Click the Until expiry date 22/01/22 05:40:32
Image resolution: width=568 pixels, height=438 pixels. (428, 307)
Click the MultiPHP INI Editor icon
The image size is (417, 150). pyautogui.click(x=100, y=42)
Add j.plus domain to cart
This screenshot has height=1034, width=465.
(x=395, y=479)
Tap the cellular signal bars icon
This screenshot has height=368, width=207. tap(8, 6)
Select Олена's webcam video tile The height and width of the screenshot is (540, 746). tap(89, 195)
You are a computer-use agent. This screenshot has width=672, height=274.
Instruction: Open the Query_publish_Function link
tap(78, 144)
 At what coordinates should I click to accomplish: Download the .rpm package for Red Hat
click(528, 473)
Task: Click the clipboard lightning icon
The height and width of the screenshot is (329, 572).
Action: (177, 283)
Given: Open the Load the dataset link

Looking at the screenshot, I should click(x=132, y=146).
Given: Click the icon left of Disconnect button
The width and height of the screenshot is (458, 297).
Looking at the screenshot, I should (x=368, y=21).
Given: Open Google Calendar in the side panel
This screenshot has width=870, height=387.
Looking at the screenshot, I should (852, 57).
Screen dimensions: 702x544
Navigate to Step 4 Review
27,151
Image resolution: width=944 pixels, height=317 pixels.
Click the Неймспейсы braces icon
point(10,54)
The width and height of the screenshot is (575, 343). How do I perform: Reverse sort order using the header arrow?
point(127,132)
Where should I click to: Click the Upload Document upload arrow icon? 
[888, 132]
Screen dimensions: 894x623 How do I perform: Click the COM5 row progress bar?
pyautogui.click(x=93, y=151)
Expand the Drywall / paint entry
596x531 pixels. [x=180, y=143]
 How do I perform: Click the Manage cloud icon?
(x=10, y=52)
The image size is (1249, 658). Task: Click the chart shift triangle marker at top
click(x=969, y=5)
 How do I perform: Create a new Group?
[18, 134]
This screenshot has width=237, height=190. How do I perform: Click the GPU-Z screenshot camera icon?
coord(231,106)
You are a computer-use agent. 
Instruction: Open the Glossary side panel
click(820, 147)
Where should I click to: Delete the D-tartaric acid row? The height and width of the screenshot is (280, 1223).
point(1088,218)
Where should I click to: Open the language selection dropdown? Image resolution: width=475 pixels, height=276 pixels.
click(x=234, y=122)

● ● ● ● ● ● ●

• _What the task asks_: Write out all the records again, exactly as they appear.

• _Reply to the exercise_:
Click the Until expiry date 22/01/22 05:40:32
Image resolution: width=568 pixels, height=438 pixels. (428, 307)
Click the MultiPHP INI Editor icon
The image size is (417, 150). pyautogui.click(x=100, y=42)
Add j.plus domain to cart
This screenshot has height=1034, width=465.
(x=395, y=479)
Tap the cellular signal bars icon
This screenshot has height=368, width=207. tap(8, 6)
Select Олена's webcam video tile The height and width of the screenshot is (540, 746). tap(89, 195)
You are a computer-use agent. This screenshot has width=672, height=274.
Instruction: Open the Query_publish_Function link
tap(78, 144)
 At what coordinates should I click to accomplish: Download the .rpm package for Red Hat
click(528, 473)
Task: Click the clipboard lightning icon
The height and width of the screenshot is (329, 572).
Action: (177, 283)
Given: Open the Load the dataset link

Looking at the screenshot, I should click(x=132, y=146).
Given: Click the icon left of Disconnect button
The width and height of the screenshot is (458, 297).
Looking at the screenshot, I should (x=368, y=21).
Given: Open Google Calendar in the side panel
This screenshot has width=870, height=387.
Looking at the screenshot, I should (852, 57).
Screen dimensions: 702x544
Navigate to Step 4 Review
27,151
Image resolution: width=944 pixels, height=317 pixels.
Click the Неймспейсы braces icon
point(10,54)
The width and height of the screenshot is (575, 343). How do I perform: Reverse sort order using the header arrow?
point(127,132)
Where should I click to: Click the Upload Document upload arrow icon? 
[888, 132]
Screen dimensions: 894x623 How do I perform: Click the COM5 row progress bar?
pyautogui.click(x=93, y=151)
Expand the Drywall / paint entry
596x531 pixels. [x=180, y=143]
 How do I perform: Click the Manage cloud icon?
(x=10, y=52)
The image size is (1249, 658). Task: Click the chart shift triangle marker at top
click(x=969, y=5)
 How do I perform: Create a new Group?
[18, 134]
This screenshot has width=237, height=190. How do I perform: Click the GPU-Z screenshot camera icon?
coord(231,106)
You are a computer-use agent. 
Instruction: Open the Glossary side panel
click(820, 147)
Where should I click to: Delete the D-tartaric acid row? The height and width of the screenshot is (280, 1223).
point(1088,218)
Where should I click to: Open the language selection dropdown? Image resolution: width=475 pixels, height=276 pixels.
click(x=234, y=122)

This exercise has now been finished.